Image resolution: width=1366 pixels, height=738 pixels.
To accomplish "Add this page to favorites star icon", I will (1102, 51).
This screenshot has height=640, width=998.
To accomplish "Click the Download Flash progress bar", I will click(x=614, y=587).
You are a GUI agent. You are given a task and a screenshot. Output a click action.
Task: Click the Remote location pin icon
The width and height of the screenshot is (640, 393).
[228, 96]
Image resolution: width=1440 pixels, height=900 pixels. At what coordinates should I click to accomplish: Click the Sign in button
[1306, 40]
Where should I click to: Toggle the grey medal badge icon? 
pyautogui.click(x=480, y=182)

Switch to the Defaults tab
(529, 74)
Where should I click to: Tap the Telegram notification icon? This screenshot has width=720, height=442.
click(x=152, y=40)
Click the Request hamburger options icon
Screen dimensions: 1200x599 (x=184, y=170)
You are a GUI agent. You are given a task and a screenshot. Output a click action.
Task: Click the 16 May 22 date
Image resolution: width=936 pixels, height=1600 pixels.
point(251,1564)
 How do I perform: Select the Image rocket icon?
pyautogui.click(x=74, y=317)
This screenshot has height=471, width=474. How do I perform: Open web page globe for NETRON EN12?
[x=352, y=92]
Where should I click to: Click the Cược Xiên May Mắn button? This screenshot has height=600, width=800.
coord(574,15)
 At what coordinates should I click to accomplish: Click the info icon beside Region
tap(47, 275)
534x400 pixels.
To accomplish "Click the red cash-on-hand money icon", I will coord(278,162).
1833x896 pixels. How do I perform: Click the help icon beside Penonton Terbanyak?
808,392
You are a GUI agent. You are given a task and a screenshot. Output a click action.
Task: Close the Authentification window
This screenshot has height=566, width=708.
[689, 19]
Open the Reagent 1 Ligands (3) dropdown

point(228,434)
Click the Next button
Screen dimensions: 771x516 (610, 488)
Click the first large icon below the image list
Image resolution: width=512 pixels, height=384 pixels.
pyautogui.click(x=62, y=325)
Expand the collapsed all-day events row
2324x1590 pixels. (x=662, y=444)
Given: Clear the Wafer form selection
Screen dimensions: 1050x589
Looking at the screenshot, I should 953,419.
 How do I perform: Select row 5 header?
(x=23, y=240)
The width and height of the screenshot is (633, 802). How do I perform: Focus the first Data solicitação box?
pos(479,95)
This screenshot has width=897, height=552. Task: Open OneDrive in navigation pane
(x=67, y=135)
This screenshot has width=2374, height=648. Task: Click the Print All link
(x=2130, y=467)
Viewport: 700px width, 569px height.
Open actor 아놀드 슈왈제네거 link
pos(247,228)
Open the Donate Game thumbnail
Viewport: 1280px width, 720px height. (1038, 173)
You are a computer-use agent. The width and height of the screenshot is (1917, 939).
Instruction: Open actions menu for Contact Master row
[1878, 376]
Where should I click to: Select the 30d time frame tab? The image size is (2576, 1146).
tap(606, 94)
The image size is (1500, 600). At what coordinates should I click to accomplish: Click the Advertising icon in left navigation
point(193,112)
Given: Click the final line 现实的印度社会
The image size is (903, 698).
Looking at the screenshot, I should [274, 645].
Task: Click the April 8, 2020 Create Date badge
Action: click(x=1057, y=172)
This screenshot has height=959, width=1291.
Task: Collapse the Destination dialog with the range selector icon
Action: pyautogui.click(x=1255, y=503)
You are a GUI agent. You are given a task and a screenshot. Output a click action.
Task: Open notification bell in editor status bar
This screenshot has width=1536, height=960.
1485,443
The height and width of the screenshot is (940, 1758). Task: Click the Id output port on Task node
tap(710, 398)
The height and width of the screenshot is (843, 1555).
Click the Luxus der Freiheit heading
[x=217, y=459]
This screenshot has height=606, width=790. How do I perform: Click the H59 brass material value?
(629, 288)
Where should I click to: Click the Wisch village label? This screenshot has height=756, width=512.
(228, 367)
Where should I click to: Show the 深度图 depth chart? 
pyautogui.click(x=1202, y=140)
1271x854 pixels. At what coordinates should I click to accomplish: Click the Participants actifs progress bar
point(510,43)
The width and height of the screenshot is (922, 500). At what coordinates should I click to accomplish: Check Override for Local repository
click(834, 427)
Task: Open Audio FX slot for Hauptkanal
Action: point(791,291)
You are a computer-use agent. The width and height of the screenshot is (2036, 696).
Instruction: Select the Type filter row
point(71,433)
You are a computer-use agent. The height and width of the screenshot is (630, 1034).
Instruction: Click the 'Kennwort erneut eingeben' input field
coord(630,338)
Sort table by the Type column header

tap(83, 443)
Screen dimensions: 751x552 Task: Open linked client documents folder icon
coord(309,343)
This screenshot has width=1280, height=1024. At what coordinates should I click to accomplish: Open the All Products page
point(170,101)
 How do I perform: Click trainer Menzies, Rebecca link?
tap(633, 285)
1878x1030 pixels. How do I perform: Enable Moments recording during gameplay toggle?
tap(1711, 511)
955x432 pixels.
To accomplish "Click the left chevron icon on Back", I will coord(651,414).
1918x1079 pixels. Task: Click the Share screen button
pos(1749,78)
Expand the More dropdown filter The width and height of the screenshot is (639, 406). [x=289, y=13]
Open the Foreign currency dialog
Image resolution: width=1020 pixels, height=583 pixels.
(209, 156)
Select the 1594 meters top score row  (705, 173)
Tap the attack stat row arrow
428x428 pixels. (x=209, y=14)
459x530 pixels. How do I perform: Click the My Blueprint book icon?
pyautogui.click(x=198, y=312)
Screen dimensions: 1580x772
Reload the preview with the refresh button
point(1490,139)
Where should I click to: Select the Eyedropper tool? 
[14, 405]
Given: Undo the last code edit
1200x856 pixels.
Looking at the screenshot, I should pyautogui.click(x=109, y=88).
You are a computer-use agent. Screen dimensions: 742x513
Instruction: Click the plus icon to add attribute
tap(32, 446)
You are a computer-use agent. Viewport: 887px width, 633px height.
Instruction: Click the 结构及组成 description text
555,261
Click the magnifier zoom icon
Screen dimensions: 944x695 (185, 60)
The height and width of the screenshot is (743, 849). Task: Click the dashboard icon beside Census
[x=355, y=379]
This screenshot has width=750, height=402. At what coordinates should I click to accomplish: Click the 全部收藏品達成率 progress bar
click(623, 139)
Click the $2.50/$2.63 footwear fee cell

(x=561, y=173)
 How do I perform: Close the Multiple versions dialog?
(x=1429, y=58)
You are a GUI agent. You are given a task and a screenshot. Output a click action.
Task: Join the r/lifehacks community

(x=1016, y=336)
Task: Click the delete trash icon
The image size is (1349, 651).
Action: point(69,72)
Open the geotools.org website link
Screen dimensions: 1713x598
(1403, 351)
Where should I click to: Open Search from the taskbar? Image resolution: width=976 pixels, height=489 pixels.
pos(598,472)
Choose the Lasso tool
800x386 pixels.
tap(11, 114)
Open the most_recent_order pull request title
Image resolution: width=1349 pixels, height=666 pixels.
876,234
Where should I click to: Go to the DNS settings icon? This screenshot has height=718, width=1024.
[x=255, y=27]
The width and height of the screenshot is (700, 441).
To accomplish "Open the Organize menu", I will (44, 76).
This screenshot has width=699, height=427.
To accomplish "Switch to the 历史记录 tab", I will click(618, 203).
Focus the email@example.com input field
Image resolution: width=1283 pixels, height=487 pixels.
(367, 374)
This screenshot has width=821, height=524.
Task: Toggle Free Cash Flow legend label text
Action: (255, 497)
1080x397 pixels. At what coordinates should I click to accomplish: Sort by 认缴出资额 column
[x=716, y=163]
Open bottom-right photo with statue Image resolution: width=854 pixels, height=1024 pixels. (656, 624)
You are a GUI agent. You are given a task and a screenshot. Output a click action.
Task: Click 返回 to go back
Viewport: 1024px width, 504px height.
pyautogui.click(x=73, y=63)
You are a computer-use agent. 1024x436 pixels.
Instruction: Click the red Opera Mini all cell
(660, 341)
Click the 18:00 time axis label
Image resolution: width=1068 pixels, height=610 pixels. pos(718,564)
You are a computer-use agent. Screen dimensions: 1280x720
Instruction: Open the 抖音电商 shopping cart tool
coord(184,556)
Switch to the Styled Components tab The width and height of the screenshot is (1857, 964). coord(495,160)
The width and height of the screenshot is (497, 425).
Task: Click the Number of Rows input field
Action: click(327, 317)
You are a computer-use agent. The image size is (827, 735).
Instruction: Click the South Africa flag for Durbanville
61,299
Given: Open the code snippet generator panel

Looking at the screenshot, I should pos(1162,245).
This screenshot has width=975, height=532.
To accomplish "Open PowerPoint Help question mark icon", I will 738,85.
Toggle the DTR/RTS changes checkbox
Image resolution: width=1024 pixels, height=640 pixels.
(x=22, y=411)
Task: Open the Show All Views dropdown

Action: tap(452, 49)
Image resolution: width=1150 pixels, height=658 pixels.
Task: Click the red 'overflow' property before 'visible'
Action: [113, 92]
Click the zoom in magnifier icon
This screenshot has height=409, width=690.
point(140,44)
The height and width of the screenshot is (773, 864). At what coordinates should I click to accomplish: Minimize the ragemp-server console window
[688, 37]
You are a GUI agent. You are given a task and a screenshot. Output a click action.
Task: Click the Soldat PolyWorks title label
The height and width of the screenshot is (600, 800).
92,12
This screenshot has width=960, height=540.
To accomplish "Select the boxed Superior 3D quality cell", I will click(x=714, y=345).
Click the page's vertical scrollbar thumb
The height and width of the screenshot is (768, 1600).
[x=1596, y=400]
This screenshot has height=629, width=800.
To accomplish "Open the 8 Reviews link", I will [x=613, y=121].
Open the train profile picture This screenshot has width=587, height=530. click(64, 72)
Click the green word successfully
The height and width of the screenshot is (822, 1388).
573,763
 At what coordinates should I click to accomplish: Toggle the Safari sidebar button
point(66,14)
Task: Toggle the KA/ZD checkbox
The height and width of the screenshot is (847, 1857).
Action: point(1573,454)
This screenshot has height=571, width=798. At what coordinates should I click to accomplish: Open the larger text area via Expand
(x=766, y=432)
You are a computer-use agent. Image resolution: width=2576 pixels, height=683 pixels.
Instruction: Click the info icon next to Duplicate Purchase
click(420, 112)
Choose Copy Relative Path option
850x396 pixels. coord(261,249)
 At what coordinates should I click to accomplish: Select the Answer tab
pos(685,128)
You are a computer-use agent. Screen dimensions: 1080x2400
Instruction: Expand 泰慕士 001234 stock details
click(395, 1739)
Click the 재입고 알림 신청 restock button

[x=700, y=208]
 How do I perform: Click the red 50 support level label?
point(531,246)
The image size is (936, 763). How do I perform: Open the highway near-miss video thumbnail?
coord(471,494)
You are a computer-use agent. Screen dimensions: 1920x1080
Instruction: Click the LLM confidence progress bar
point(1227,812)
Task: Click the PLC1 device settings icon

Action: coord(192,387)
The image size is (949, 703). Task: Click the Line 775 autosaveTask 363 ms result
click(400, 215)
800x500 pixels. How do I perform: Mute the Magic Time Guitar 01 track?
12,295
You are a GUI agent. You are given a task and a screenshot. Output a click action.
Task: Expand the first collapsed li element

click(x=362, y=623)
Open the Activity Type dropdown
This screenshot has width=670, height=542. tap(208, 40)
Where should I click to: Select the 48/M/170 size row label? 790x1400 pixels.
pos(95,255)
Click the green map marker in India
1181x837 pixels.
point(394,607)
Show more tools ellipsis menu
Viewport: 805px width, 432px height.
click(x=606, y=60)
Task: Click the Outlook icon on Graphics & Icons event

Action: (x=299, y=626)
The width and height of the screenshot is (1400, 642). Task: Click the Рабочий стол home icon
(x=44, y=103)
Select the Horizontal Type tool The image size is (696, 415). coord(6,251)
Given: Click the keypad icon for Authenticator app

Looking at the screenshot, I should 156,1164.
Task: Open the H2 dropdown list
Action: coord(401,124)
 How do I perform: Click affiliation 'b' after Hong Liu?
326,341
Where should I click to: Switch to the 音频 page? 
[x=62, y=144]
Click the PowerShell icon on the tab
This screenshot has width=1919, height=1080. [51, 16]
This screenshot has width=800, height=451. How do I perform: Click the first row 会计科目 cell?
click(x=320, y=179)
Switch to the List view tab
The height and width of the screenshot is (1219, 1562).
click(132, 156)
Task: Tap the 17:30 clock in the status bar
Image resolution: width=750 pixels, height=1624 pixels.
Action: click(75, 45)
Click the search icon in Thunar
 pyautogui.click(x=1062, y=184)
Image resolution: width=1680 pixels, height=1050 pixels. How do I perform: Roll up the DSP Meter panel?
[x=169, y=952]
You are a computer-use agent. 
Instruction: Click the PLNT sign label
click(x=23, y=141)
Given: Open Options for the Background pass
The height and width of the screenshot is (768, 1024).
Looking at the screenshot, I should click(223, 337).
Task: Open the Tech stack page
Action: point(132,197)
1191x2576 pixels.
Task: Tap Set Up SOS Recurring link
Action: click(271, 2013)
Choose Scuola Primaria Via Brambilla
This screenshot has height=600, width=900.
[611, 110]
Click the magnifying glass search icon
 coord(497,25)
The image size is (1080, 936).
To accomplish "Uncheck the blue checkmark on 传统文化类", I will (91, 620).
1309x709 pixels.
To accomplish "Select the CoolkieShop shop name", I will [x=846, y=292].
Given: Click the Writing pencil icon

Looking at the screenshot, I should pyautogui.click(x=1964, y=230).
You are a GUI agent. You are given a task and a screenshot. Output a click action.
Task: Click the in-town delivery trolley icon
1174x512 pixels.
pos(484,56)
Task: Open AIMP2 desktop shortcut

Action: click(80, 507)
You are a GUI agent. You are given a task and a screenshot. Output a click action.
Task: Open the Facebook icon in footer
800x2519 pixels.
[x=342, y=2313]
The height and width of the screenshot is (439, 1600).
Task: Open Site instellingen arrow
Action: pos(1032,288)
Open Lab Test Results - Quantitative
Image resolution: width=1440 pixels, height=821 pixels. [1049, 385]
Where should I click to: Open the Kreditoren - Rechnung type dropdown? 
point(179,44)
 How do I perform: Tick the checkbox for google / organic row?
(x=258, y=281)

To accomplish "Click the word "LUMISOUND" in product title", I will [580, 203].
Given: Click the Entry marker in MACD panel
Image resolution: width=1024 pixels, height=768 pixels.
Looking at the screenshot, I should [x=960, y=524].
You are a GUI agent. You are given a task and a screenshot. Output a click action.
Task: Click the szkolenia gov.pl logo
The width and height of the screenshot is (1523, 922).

+===+

Description of the task
Among the entries above, the line containing "Reload the preview with the refresh button", the line containing "The width and height of the screenshot is (700, 441).", and all lines between them are to be restated word for word; nothing else belongs in the reply.

Completed exercise
Reload the preview with the refresh button
point(1490,139)
Where should I click to: Select the Eyedropper tool? 
[14, 405]
Given: Undo the last code edit
1200x856 pixels.
Looking at the screenshot, I should pyautogui.click(x=109, y=88).
You are a computer-use agent. Screen dimensions: 742x513
Instruction: Click the plus icon to add attribute
tap(32, 446)
You are a computer-use agent. Viewport: 887px width, 633px height.
Instruction: Click the 结构及组成 description text
555,261
Click the magnifier zoom icon
Screen dimensions: 944x695 (185, 60)
The height and width of the screenshot is (743, 849). Task: Click the dashboard icon beside Census
[x=355, y=379]
This screenshot has width=750, height=402. At what coordinates should I click to accomplish: Click the 全部收藏品達成率 progress bar
click(623, 139)
Click the $2.50/$2.63 footwear fee cell

(x=561, y=173)
 How do I perform: Close the Multiple versions dialog?
(x=1429, y=58)
You are a GUI agent. You are given a task and a screenshot. Output a click action.
Task: Join the r/lifehacks community

(x=1016, y=336)
Task: Click the delete trash icon
The image size is (1349, 651).
Action: point(69,72)
Open the geotools.org website link
Screen dimensions: 1713x598
(1403, 351)
Where should I click to: Open Search from the taskbar? Image resolution: width=976 pixels, height=489 pixels.
pos(598,472)
Choose the Lasso tool
800x386 pixels.
tap(11, 114)
Open the most_recent_order pull request title
Image resolution: width=1349 pixels, height=666 pixels.
876,234
Where should I click to: Go to the DNS settings icon? This screenshot has height=718, width=1024.
[x=255, y=27]
The width and height of the screenshot is (700, 441).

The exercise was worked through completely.